Understanding the total workload of general practice is vital for planning, research and supporting practices under pressure

CREDIT: This is an edited version of an article that originally appeared on The Health Foundation

GP appointments data

Since 2018 the NHS digital appointments in general practice dataset has been an important source of activity data for general practice in England; it is designed to provide a minimum level of information on appointments. NHS digital classify it as ‘experimental’, to indicate current quality challenges, but the introduction of this dataset represents a major step forward in publicly available activity data for general practice.

What the GP appointments data can and can’t tell us

The NHS digital appointments in general practice dataset is often treated as though it captures all the kinds of work taking place in general practice, and that the data are complete.

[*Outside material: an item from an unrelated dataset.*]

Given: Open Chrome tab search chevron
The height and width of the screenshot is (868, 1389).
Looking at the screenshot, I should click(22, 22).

However, there are three important limitations to bear in mind – scope, quality and detail.

Scope of the data

Patient appointments are just one part of the activity that goes on in general practice. A lot of other essential work is done by GPs and their teams to support patients and the practice itself. This work includes:

  • clinical supervision of staff providing direct care to patients by GPs and other senior clinicians (to ensure quality and safety of care);
  • admin and clerical work, such as registering new patients, managing the practice business, providing fit notes and reporting against quality indicators;
  • reviewing repeat prescriptions to make sure they are correct and appropriate;
  • teaching, training and learning for all members of the practice;
  • liaising with other parts of the health and care system, including patient referrals, advocacy and communicating with hospital specialists about patient care;
  • management and organisation of their primary care network.

Quality of the data

The appointments dataset is based on data collected from practice IT systems, which are used by GPs for managing their patient appointments and records. They are designed for practical use by GPs in managing their day-to-day work, so different practices fill in their records in different ways; this means the data they contain vary in completeness and quality.

Most of these systems rely on GPs and other staff manually ‘coding’ and classifying the data they enter; this includes manually changing the appointment type in the IT system from the default settings every time. If this isn’t done consistently, the data collected become inaccurate, and the dataset struggles to capture appointments which tend to be recorded outside of core GP systems.

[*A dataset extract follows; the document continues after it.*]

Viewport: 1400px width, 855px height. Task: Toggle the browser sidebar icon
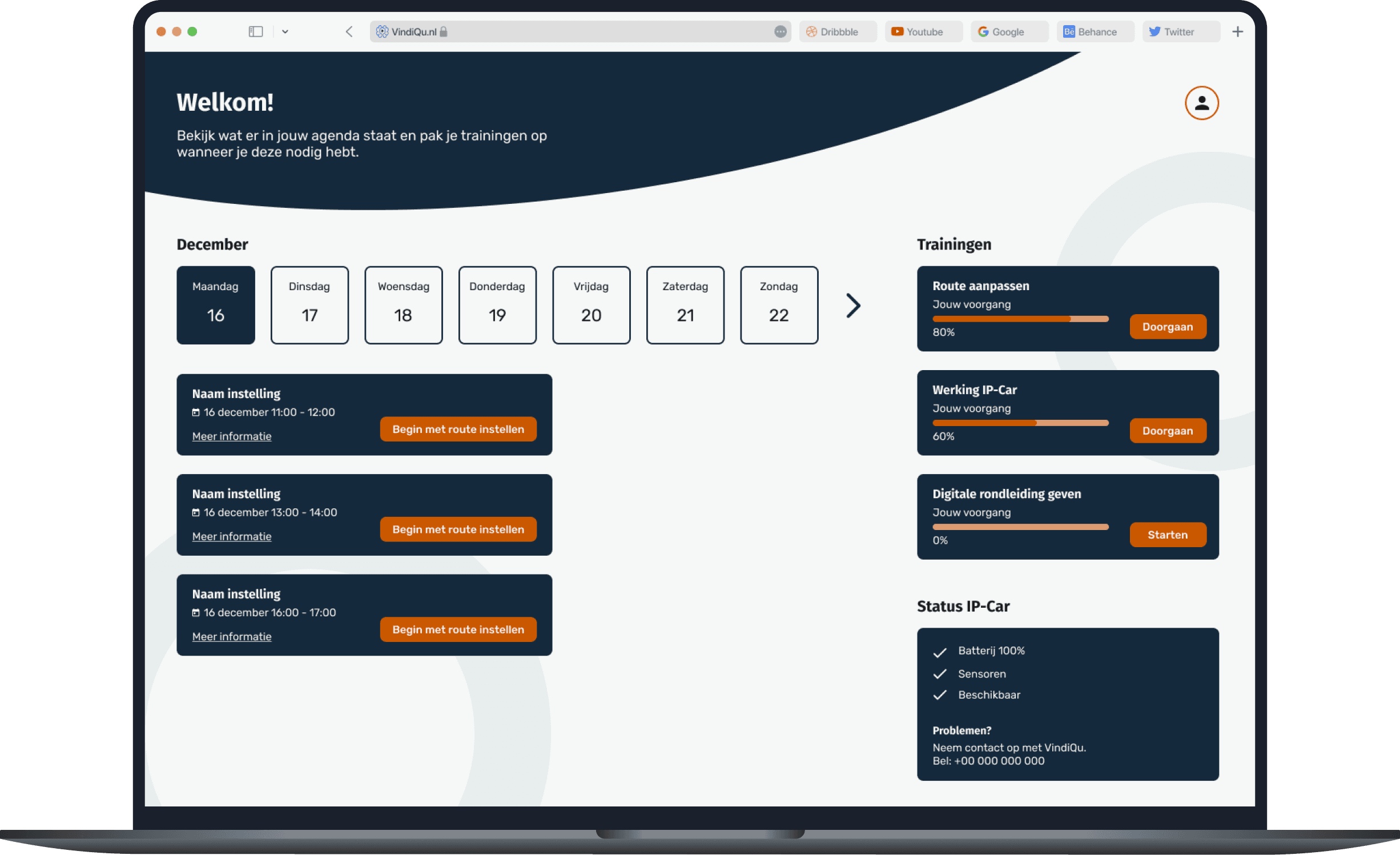point(255,31)
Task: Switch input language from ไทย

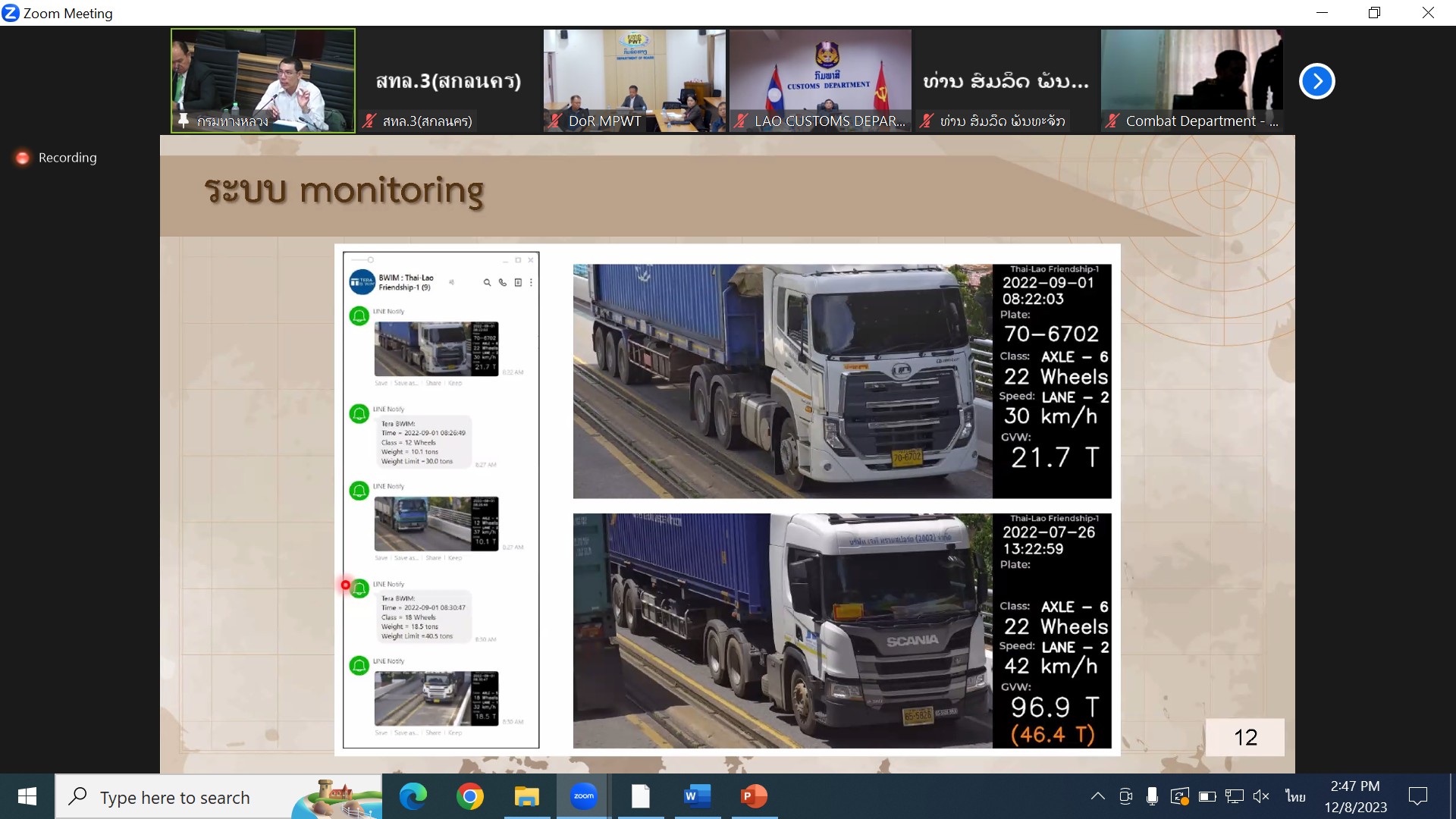Action: pos(1295,796)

There are also different suppliers of GP IT systems. Differences in the way these systems store and structure the data they hold adds further variability to the data that practices provide.

Detail of the data

As patient data aren’t provided to NHS Digital, the appointments dataset lacks information on patient demographics, or what each appointment is for. This means we can’t see, for example, the age breakdown for patients receiving face-to-face vs remote appointments.

Similarly, because of variability in the way practices use their appointments systems, the quality of information about which staff groups are providing appointments is poor. The dataset is unable to break down the number of appointments provided by different staff groups apart from providing GP and non-GP categories. 

CPRD activity data

Other data sources can give insights into general practice activity. One example is the clinical practice research datalink (CPRD) dataset. CPRD collects anonymised patient data from a network of GP practices across the UK. It covers around 2,000 practices and 16 million current patients. Data from this sample of practices have advantages over the NHS digital appointments in the general practice dataset.

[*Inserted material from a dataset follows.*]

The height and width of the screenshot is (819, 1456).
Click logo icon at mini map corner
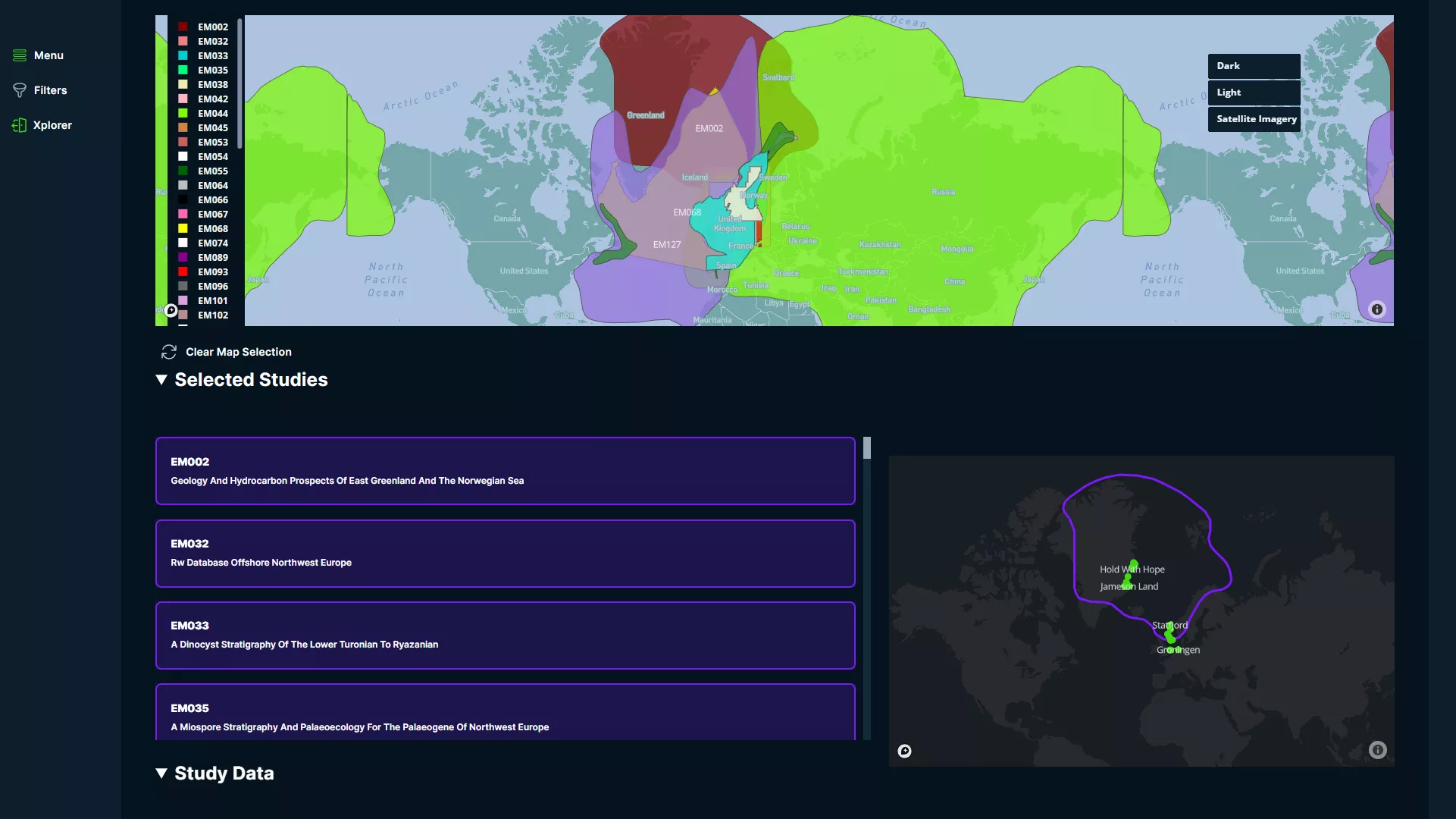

CPRD data give greater detail about activity and a longer time series, including for appointments; this allows us to explore specific questions, such as how the mode of delivery for appointments has varied for patients of different ages, or by staff groups providing them.

Referral activity

Alongside appointments, there are other indicators that can help paint a picture of activity in general practice. Referrals are a good example; these are where a GP or another member of the practice team arranges for a patient to receive assessment or treatment by another service – for example, hospital-based specialists or community support.

Other parts of the health system make similar referrals to the same services. This sometimes means data are reported in an aggregate way that obscures the number of referrals from general practice. Exceptions are urgent cancer referrals and referrals to first consultant-led outpatient appointments. These do have data specific to general practice and can show us another part of GP activity.

Other sources of activity data

While appointments and referrals data are the best overall indicators currently available for GP activity, there are others. These include routinely collected information such as general practice prescribing data, or other proxies such as self-reported GP workload.

Upcoming analysis from the improvement analytics unit will draw on data from providers of digital tools to general practice to describe activity. These tools enable patients to book and receive appointments online as part of digital first primary care.

Workforce

The amount of activity general practice can deliver depends on the staff available and the number of staff available limits what activity can be delivered in general practice. GP appointment numbers are now higher than they were pre-pandemic, but the number of permanent fully qualified FTE GPs has fallen since 2015.

Activity in general practice can only be understood by combining a number of different sources. This piece has focused on what the data say about general practice activity at the national level in England; however, local level data are also important for understanding pressure points and highlighting inequities and unwarranted variation. Even then, the picture is still incomplete. 

Overall, there is a clear need for improved general practice activity data.